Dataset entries
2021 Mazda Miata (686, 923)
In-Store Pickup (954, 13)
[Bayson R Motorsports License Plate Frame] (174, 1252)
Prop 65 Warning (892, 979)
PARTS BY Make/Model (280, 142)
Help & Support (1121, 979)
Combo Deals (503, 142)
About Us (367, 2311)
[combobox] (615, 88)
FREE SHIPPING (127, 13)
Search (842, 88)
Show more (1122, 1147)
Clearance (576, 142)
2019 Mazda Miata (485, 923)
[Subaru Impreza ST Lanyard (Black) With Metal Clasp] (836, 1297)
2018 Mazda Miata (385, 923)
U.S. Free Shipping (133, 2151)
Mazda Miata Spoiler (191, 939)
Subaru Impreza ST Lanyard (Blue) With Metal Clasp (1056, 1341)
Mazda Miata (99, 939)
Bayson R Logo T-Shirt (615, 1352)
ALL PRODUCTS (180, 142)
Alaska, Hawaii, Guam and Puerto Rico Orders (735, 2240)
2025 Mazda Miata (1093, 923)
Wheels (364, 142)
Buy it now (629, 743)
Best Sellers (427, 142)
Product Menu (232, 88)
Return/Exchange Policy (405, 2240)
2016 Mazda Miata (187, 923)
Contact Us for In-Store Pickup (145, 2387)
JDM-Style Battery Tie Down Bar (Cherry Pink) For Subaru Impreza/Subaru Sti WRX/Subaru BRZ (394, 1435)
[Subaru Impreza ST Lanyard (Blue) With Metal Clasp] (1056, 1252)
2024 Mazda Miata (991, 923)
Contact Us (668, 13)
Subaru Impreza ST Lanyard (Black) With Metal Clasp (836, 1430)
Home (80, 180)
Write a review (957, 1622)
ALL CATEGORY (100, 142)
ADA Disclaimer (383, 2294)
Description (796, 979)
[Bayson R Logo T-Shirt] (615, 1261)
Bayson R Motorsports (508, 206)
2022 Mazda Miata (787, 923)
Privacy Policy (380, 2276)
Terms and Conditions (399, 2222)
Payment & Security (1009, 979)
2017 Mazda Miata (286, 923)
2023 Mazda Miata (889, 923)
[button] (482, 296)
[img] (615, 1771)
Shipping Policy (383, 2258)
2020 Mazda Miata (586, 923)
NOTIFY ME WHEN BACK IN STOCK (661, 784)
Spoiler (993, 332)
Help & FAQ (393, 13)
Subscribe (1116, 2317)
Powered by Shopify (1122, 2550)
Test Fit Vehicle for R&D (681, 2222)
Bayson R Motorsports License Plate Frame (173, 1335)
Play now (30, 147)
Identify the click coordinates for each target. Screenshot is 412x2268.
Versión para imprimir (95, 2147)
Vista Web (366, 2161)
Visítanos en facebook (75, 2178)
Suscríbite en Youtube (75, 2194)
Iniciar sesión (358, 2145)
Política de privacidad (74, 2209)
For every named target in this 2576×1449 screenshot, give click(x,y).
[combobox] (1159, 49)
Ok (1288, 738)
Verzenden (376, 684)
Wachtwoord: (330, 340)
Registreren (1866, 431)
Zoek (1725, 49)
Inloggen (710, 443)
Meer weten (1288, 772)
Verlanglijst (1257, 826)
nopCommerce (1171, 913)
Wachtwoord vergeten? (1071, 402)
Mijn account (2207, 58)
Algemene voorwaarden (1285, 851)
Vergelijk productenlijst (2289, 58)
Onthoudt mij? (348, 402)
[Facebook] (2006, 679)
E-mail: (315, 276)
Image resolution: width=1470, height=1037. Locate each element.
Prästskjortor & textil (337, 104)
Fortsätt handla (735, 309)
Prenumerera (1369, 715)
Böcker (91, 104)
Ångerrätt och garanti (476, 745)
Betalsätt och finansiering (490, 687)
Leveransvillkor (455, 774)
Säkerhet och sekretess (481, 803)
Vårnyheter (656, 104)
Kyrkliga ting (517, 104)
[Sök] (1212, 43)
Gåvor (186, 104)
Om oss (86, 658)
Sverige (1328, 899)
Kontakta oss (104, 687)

### [Directions for this task]
The answer must consist of all the entries, copied exactly.

### [Response box]
2021 Mazda Miata (686, 923)
In-Store Pickup (954, 13)
[Bayson R Motorsports License Plate Frame] (174, 1252)
Prop 65 Warning (892, 979)
PARTS BY Make/Model (280, 142)
Help & Support (1121, 979)
Combo Deals (503, 142)
About Us (367, 2311)
[combobox] (615, 88)
FREE SHIPPING (127, 13)
Search (842, 88)
Show more (1122, 1147)
Clearance (576, 142)
2019 Mazda Miata (485, 923)
[Subaru Impreza ST Lanyard (Black) With Metal Clasp] (836, 1297)
2018 Mazda Miata (385, 923)
U.S. Free Shipping (133, 2151)
Mazda Miata Spoiler (191, 939)
Subaru Impreza ST Lanyard (Blue) With Metal Clasp (1056, 1341)
Mazda Miata (99, 939)
Bayson R Logo T-Shirt (615, 1352)
ALL PRODUCTS (180, 142)
Alaska, Hawaii, Guam and Puerto Rico Orders (735, 2240)
2025 Mazda Miata (1093, 923)
Wheels (364, 142)
Buy it now (629, 743)
Best Sellers (427, 142)
Product Menu (232, 88)
Return/Exchange Policy (405, 2240)
2016 Mazda Miata (187, 923)
Contact Us for In-Store Pickup (145, 2387)
JDM-Style Battery Tie Down Bar (Cherry Pink) For Subaru Impreza/Subaru Sti WRX/Subaru BRZ (394, 1435)
[Subaru Impreza ST Lanyard (Blue) With Metal Clasp] (1056, 1252)
2024 Mazda Miata (991, 923)
Contact Us (668, 13)
Subaru Impreza ST Lanyard (Black) With Metal Clasp (836, 1430)
Home (80, 180)
Write a review (957, 1622)
ALL CATEGORY (100, 142)
ADA Disclaimer (383, 2294)
Description (796, 979)
[Bayson R Logo T-Shirt] (615, 1261)
Bayson R Motorsports (508, 206)
2022 Mazda Miata (787, 923)
Privacy Policy (380, 2276)
Terms and Conditions (399, 2222)
Payment & Security (1009, 979)
2017 Mazda Miata (286, 923)
2023 Mazda Miata (889, 923)
[button] (482, 296)
[img] (615, 1771)
Shipping Policy (383, 2258)
2020 Mazda Miata (586, 923)
NOTIFY ME WHEN BACK IN STOCK (661, 784)
Spoiler (993, 332)
Help & FAQ (393, 13)
Subscribe (1116, 2317)
Powered by Shopify (1122, 2550)
Test Fit Vehicle for R&D (681, 2222)
Bayson R Motorsports License Plate Frame (173, 1335)
Play now (30, 147)
Identify the click coordinates for each target. Screenshot is 412x2268.
Versión para imprimir (95, 2147)
Vista Web (366, 2161)
Visítanos en facebook (75, 2178)
Suscríbite en Youtube (75, 2194)
Iniciar sesión (358, 2145)
Política de privacidad (74, 2209)
For every named target in this 2576×1449 screenshot, give click(x,y).
[combobox] (1159, 49)
Ok (1288, 738)
Verzenden (376, 684)
Wachtwoord: (330, 340)
Registreren (1866, 431)
Zoek (1725, 49)
Inloggen (710, 443)
Meer weten (1288, 772)
Verlanglijst (1257, 826)
nopCommerce (1171, 913)
Wachtwoord vergeten? (1071, 402)
Mijn account (2207, 58)
Algemene voorwaarden (1285, 851)
Vergelijk productenlijst (2289, 58)
Onthoudt mij? (348, 402)
[Facebook] (2006, 679)
E-mail: (315, 276)
Image resolution: width=1470, height=1037. Locate each element.
Prästskjortor & textil (337, 104)
Fortsätt handla (735, 309)
Prenumerera (1369, 715)
Böcker (91, 104)
Ångerrätt och garanti (476, 745)
Betalsätt och finansiering (490, 687)
Leveransvillkor (455, 774)
Säkerhet och sekretess (481, 803)
Vårnyheter (656, 104)
Kyrkliga ting (517, 104)
[Sök] (1212, 43)
Gåvor (186, 104)
Om oss (86, 658)
Sverige (1328, 899)
Kontakta oss (104, 687)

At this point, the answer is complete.